I got this idea while looking at a screenshot for Shadow's game.

The idea of being in Mephiles' pov in his right mind sounded too good to pass up :D. So this is a lighthearted story, void of angst as a request of a couple of people. But it is still good (comment aimed at The All Real Numbers Symbol... who seems to also love tha angst. :D Waves at her and grins).

I figured there isn't enough first person povs for Mephy, so I'm adding to it for ya.

Please... enjoy ;p


Krystal clamps onto my head, Sharpe throws a glare at her. The wind breezes gently through my quills; they aren't crystal tipped right now… Sharpe snipped them off while I was sleeping yesterday… so they are "normal" looking right now.

I look at my reflection in a small puddle left from the rain earlier today; most of the ground was dry already, but this puddle was still in the grassy area outside of Downtown Westopolis.

Shadow had told my of this little place during his explanation of what had happened to him to make him the kind of person he was. He told me he used to stand here for hours on end, searching for the answers in his mind like why was he haunted by his name… and why couldn't he forget about the death of a familiar blonde haired girl that he could only remember her name?

I can see why he would come here. It was close by, but secluded enough to allow you to be alone. It was pretty, especially when the setting sun's light hit the buildings of the city and created a gorgeous orange glow that casted itself in this… I guess I would compare it to a small meadow… there were too many hills and small cliffs to be called a field.

I watch the wind ripple through the grass, creating unique waves that passed through them.

Shadow and I are very similar, no matter how much either of us may have denied it before.

We both are results of lab experiments created to change something in the natural order of life. We both were considered some form of weapon against humanity by those who did not understand us, and feared our potential in power. We share the former hatred of humanity, but are both working on accepting it was just a mistake. We never had a chance to prove what we were really for before a misunderstanding led us into darkness, and nearly made us do something we would forever regret when we came to our senses.
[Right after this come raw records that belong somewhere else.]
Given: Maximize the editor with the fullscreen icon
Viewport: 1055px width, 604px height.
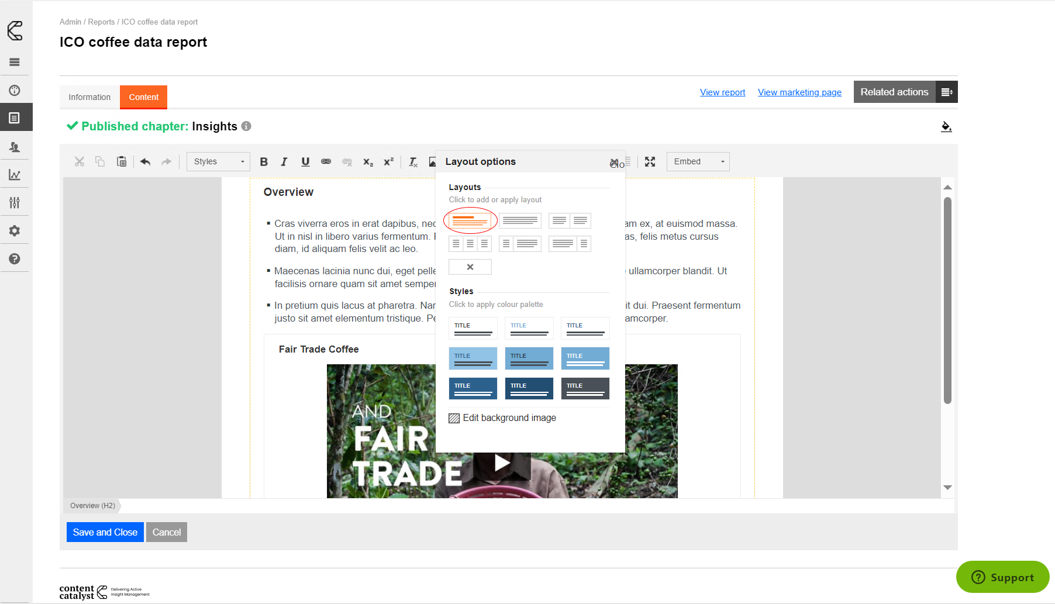Looking at the screenshot, I should [x=650, y=162].
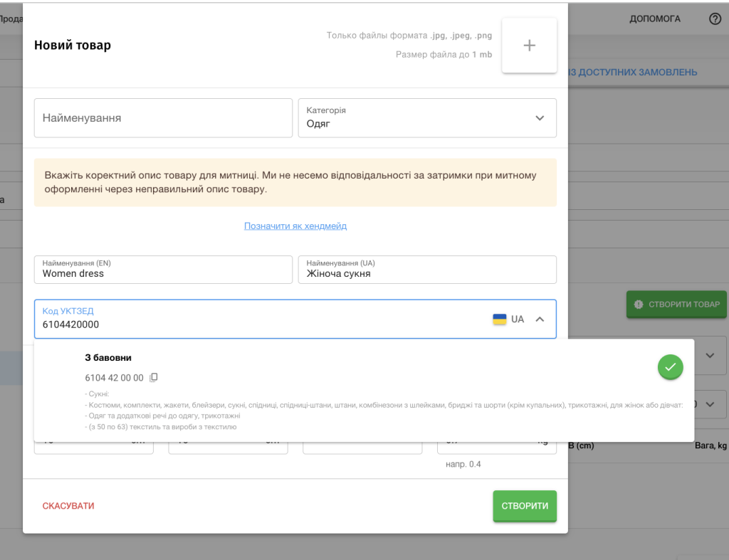Expand the Категорія dropdown
This screenshot has height=560, width=729.
click(539, 118)
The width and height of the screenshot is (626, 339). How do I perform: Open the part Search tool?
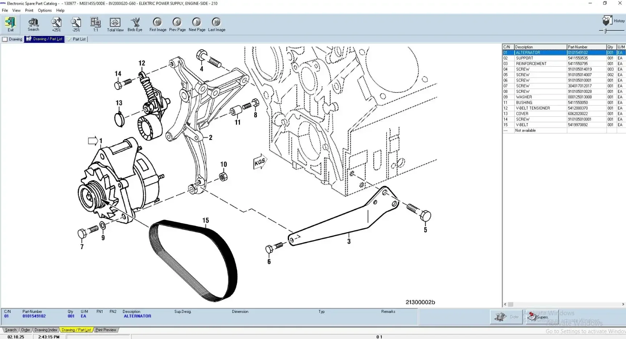click(x=33, y=24)
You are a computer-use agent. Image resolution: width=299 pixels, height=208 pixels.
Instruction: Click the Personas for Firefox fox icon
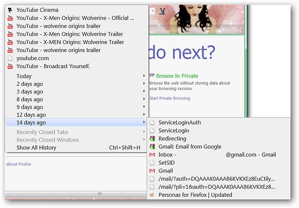coord(152,195)
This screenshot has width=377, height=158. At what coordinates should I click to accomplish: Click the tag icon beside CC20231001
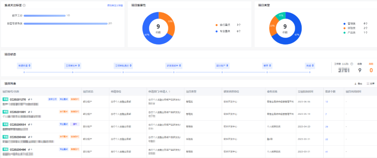(29, 112)
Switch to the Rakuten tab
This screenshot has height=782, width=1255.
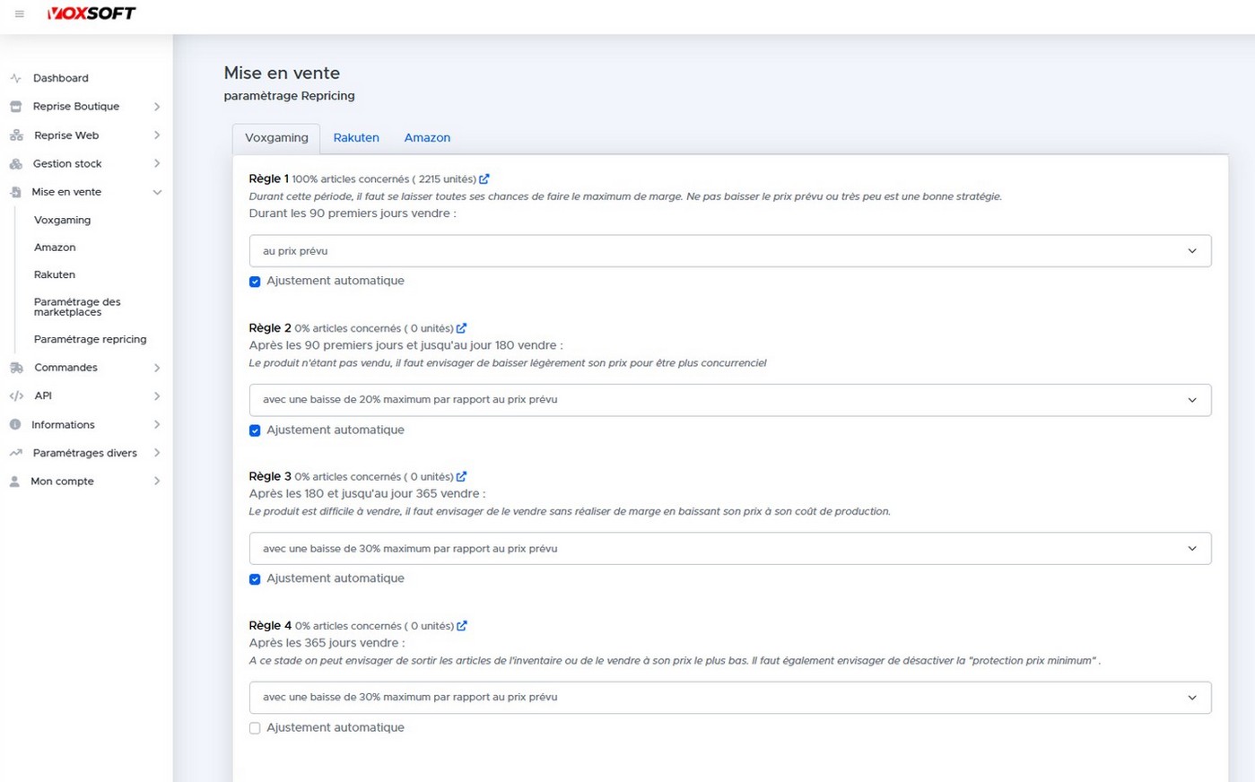pos(356,138)
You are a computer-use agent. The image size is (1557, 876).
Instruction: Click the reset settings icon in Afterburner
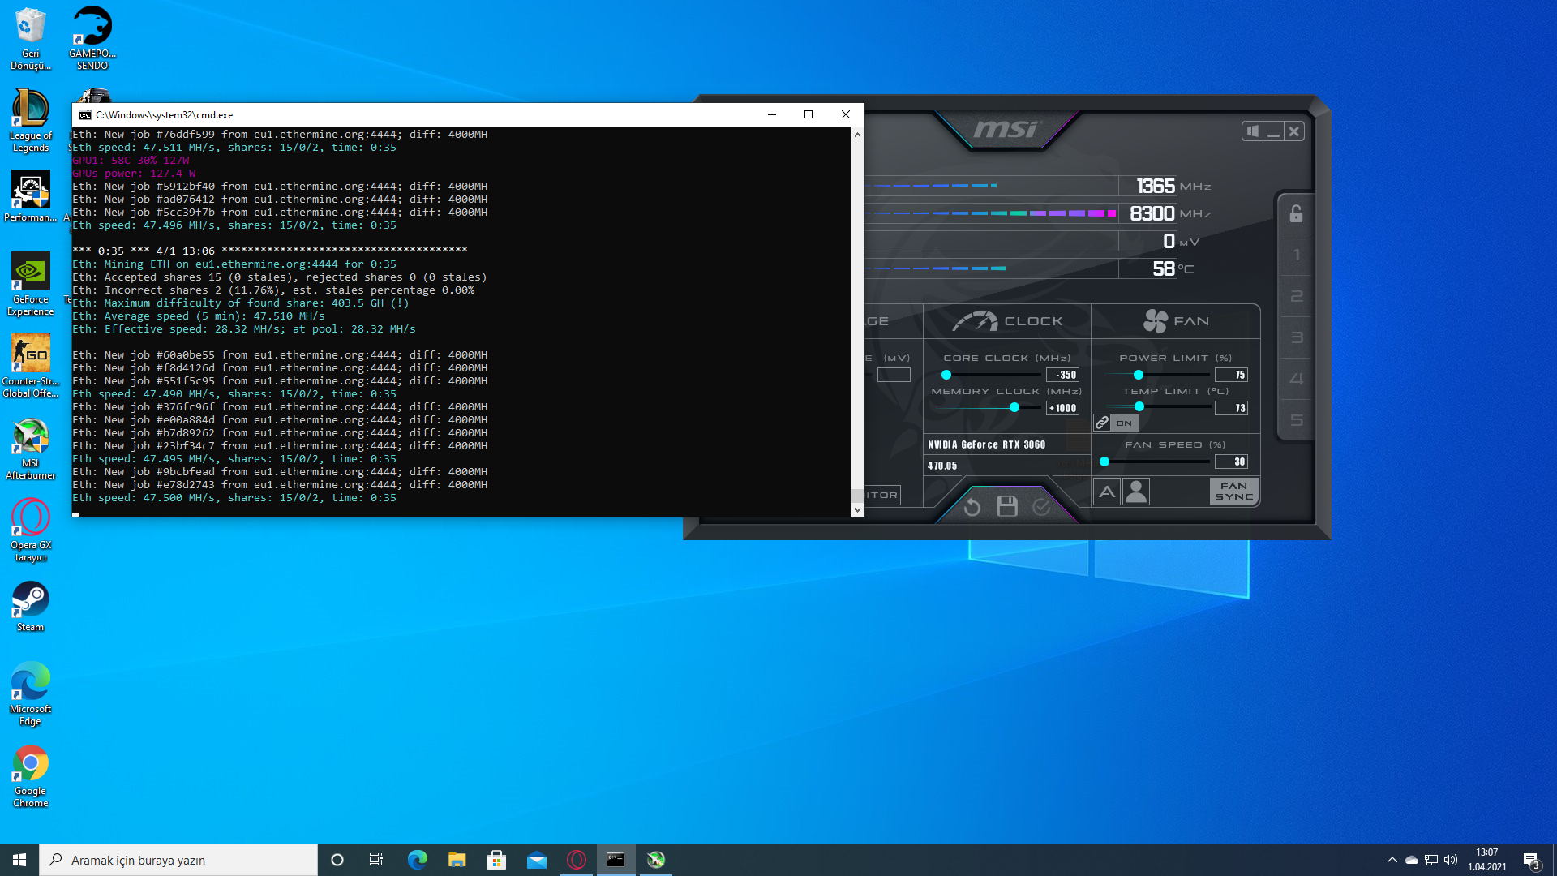tap(972, 506)
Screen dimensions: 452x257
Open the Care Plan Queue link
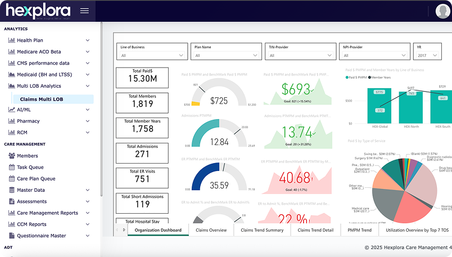click(x=36, y=179)
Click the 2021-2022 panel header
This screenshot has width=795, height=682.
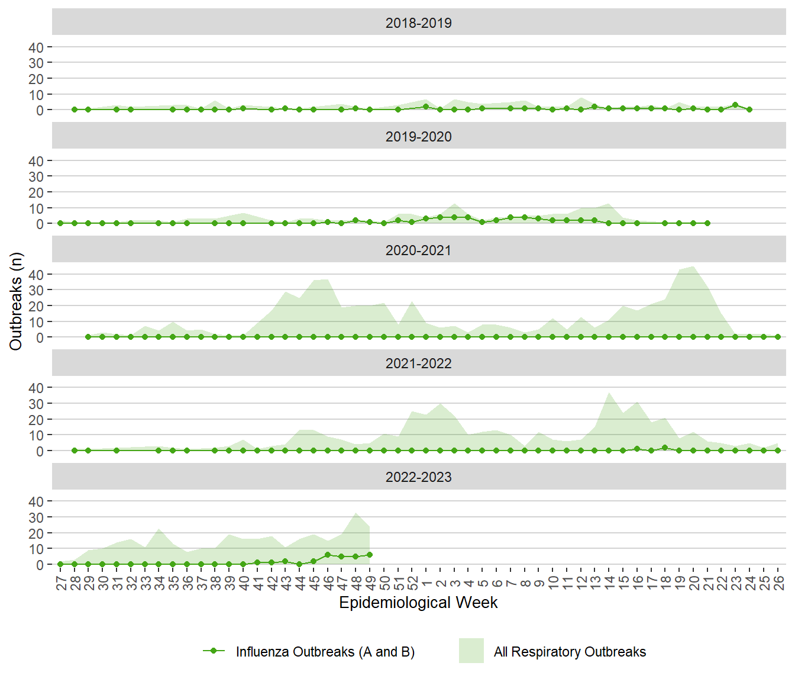click(x=418, y=363)
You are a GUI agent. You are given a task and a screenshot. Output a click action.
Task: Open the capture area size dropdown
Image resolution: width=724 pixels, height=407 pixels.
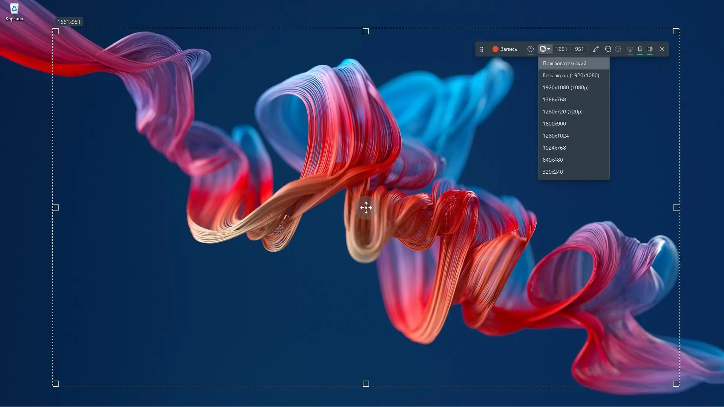545,49
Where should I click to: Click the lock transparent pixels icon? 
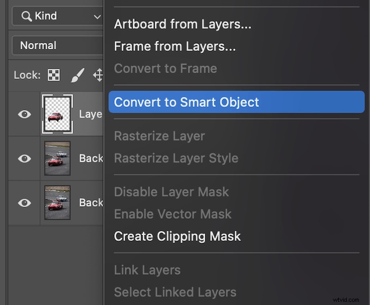pyautogui.click(x=54, y=75)
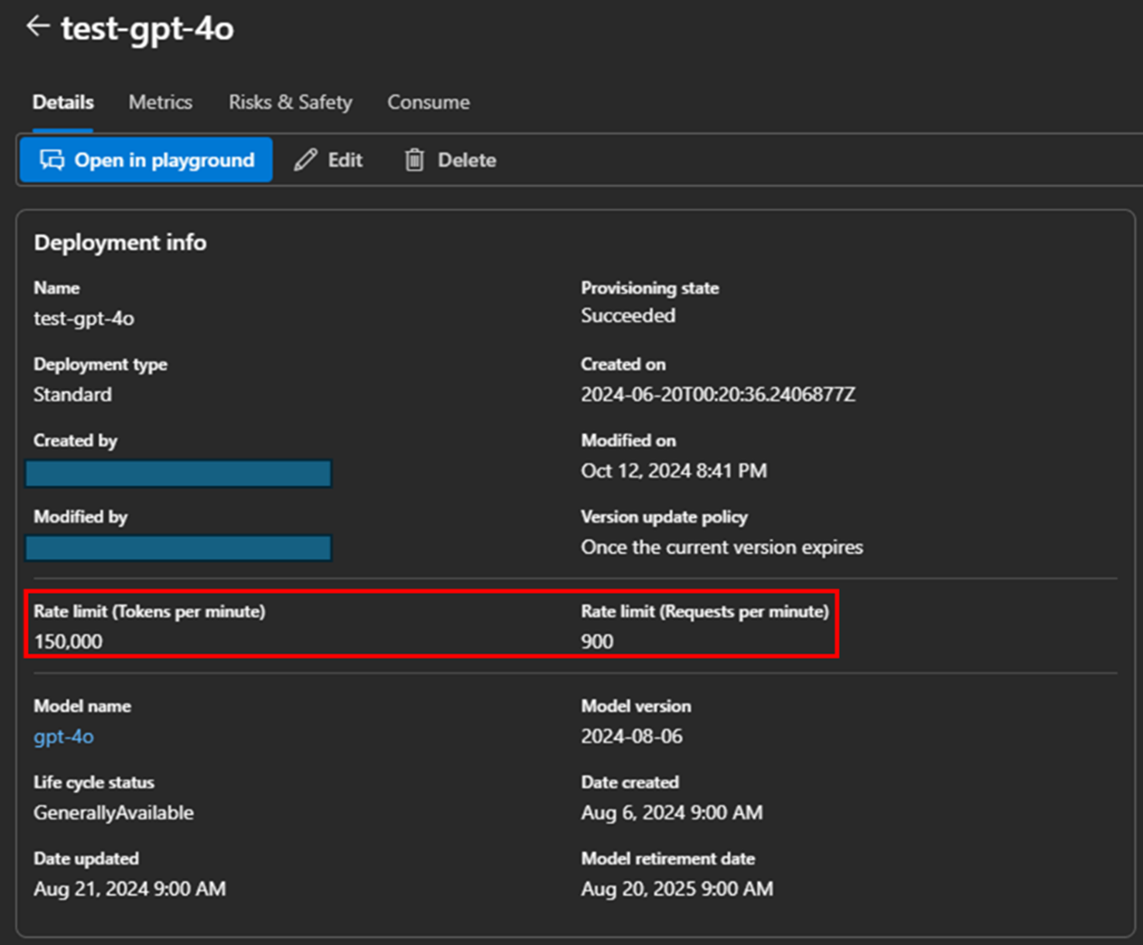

We were once broken… nearly shattered beyond repair with nearly no hope of ever being revived from our sinister sides that had awaken with our self pity and hurt.

But together, we became friends after a good amount of time. He once hated me, and I did him… and at that time, neither of us would have guessed we'd be where we are today. We shared interests and ideas… differences weren't all that different between us at all once we took a try at getting to know each other.

Though, I'll admit… I was more willing to make friends with him in the early days after our first encounter than he was. And who could blame him? My actions nearly killed the both of us, and maybe countless future lives.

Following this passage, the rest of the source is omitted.